Andrew M. Cuomo, Governor | Richard A. Ball, Commissioner
Jessica A. Chittenden

July 24, 2009

State Implements Quarantine to Prevent Spread of Emerald Ash Borer

Restricts Movement of Certain Wood Products To and From Cattaraugus and Chautauqua Counties

            New York State is implementing a quarantine to prevent the spread of the invasive Emerald Ash Borer (EAB), a tree-killing beetle. The New York State Department of Environmental Conservation (DEC) and the Department of Agriculture and Markets (DAM) are establishing a quarantine encompassing Cattaraugus and Chautauqua counties that will restrict the movement of ash trees, ash products, and firewood from all wood species in order to limit the potential introduction of  EAB to other areas of the state.

            The state’s quarantine order will require restrictions on the intrastate movement of certain “regulated articles” – for instance, ash trees, certain wood products, and the Emerald Ash Borer. The order specifically defines regulated articles as:

·          Entire ash trees of any size, inclusive of nursery stock.

·          Any part of ash trees, including leaves, bark, stumps, limbs, branches, and roots.

·          Ash lumber or ash logs of any length.

·          Any item made from or containing ash wood.

·          Any article, product or means of conveyance determined by APHIS, NYSDAM or the Department to present a risk of spreading the EAB infestation.

·          Firewood from any tree species.

·          Wood chips and bark mulch from any tree species, larger than 1 inch in two dimensions, whether composted or uncomposted.

            New York’s order prohibits the movement of regulated articles within and beyond Cattaraugus and Chautauqua counties without certification or compliance agreements issued by DAM. The state order also restricts the movement of the regulated wood products into or through the quarantine district by requiring several provisions including, but not limited to documentation listing the origin and destination of shipments, and prohibiting transporters from unnecessarily stopping while traveling through the quarantine district.
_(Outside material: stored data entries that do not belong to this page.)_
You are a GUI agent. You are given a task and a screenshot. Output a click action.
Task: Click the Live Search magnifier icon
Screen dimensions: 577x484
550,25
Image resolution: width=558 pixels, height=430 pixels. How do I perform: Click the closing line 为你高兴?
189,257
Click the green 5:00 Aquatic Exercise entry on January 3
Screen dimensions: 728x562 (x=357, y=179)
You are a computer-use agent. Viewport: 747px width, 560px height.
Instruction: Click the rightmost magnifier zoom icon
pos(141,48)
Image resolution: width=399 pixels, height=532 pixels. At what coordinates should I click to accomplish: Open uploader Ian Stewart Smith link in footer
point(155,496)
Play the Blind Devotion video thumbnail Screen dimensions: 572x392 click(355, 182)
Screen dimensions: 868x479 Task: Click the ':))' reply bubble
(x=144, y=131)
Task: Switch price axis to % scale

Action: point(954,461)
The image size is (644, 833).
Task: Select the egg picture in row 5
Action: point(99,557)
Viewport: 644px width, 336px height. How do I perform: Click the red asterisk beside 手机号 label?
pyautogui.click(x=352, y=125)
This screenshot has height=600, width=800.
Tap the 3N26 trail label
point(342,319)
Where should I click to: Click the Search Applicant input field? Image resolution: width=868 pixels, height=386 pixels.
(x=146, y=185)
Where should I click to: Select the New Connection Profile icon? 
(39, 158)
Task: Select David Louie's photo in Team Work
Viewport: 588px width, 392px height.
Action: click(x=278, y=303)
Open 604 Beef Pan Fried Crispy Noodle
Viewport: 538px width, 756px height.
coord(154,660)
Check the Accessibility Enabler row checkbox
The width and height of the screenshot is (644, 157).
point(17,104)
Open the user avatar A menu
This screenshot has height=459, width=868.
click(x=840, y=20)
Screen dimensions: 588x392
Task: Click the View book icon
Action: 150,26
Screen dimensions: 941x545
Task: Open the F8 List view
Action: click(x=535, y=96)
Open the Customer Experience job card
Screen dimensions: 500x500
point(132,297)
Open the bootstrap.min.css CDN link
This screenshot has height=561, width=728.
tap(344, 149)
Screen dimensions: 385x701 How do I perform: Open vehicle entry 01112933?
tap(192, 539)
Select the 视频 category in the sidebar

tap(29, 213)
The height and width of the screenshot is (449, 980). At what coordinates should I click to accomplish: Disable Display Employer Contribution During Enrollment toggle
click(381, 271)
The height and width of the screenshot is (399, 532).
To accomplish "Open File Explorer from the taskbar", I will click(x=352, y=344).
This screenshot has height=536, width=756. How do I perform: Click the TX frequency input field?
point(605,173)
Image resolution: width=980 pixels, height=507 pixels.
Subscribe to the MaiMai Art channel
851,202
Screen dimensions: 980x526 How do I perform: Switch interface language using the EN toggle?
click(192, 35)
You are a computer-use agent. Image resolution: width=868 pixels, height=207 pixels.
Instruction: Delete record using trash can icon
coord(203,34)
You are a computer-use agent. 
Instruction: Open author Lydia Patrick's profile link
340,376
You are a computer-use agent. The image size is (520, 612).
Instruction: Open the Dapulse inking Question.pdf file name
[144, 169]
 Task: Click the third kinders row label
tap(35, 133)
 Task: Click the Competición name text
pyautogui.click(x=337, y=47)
The full order will be posted at on the DEC website.

            The U.S. Department of Agriculture’s Animal Plant Health Inspection Service (APHIS) will issue a parallel quarantine.  Currently, federal EAB quarantine areas restricting the interstate movement of regulated articles are in 12 states: Illinois; Indiana; Kentucky; Maryland; Michigan; Minnesota; Missouri; Ohio; Pennsylvania; Virginia; West Virginia; and Wisconsin. Federally regulated articles (which differ slightly from New York’s list above) include ash nursery stock and green lumber, any other ash material including logs, stumps, roots, branches, as well as composted and uncomposted wood chips.  Due to the difficulty in distinguishing between species of hardwood firewood, all hardwood firewood, including ash, oak, maple and hickory are federally regulated articles.

            The state’s quarantine order and emergency regulations were developed after extensive outreach and consultation with groups representing forest product manufacturers and harvesters, nurseries/landscapers, arborists, forest land owners and others potentially impacted by the decision, as well as officials from other states where quarantines have been enacted to halt the EAB’s spread. A public meeting was held in Randolph on July 14 to provide information and receive feedback from the community.

            “After assessing the current infestation and consulting with national experts, businesses, and other stakeholders, the state determined that establishing a quarantine area was the best way to protect the more than 900 million ash trees here in New York,” DEC Commissioner Pete Grannis said. “We must take aggressive steps -- already EAB has infested and/or killed millions of ash trees across 13 states, as well as in southern Canada. We will continue to work closely with our partners in these efforts and to develop any further appropriate responses that could be needed as we learn more about the EAB’s presence in New York.”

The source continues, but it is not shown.